__EXERCISE TASK__.
Answer these questions using the book description below.
1. Which publisher is listed?
2. In what year did Huxley edit the correspondence from which most of the selection is drawn?
3. Who is named as Lawrence's mentor?

THE SELECTED LETTERS OF D.H. LAWRENCE

By

Publisher: Farrar, Straus & Cudahy

The Tenth in the Great Letters Series is a sensitive selection-predominantly from the bulk of the correspondence which Huxley edited in 1932- but also from later sources. Intimate, spontaneous, immediate, Lawrence's letters are a highly revealing correspondence- of the man, his instinctual responses, his unequivocal beliefs, his advocacy of ""the blood, the flesh rather than the intellect"". The pattern of his life is shaped by the content of the letters; his worship of his mother and the father he was ""born hating""; the marriage to Frieda and his occasional revolt against her domination; his books and their reception; his increasing ill health- and low spirits- as the last years take them to Europe, Australia, New Mexico. The many friends with whom he corresponded provide an additional interest; he argues with Bertrand Russell; is grateful to Amy Lowell; asks advice- in the early years- from his mentor, Edward Garnett; is devastatingly candid with Mabel Dodge Luhan; and the Murrys, the Huxleys, Edward Marsh and Lady Cynthia Asquith are constants of a long association. . . . There should be a new if defined audience for this correlation of Lawrence's letters which retain their vitality.

__MATERIAL__.

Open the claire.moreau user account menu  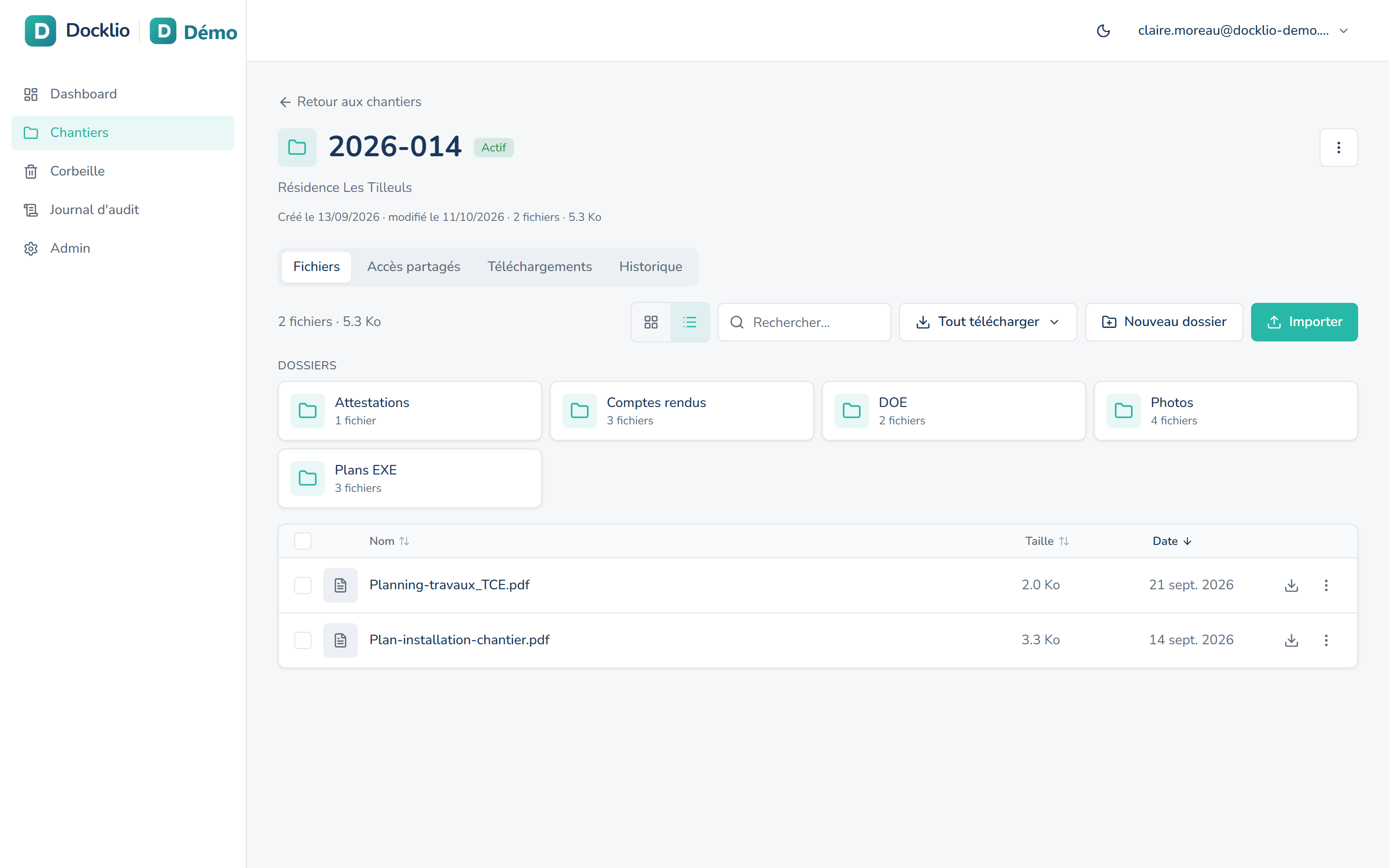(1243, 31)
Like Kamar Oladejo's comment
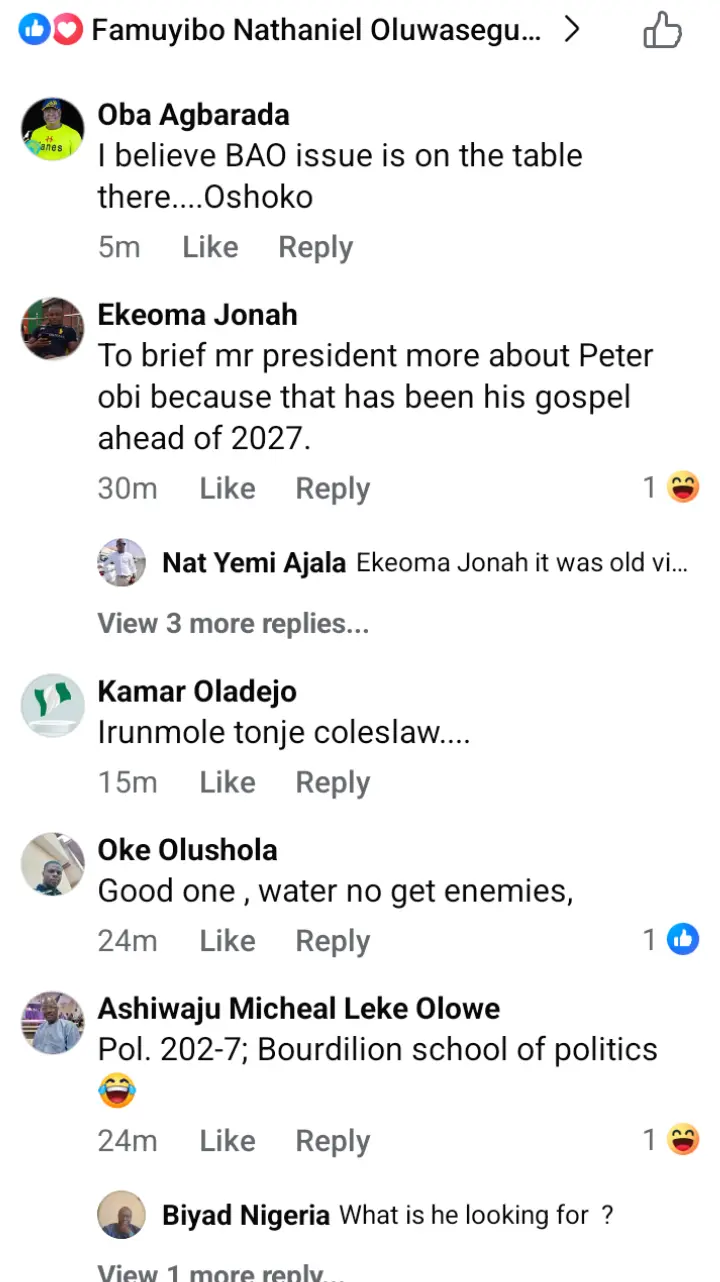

__OUTPUT FOR THIS TASK__.
1. Farrar, Straus & Cudahy
2. 1932
3. Edward Garnett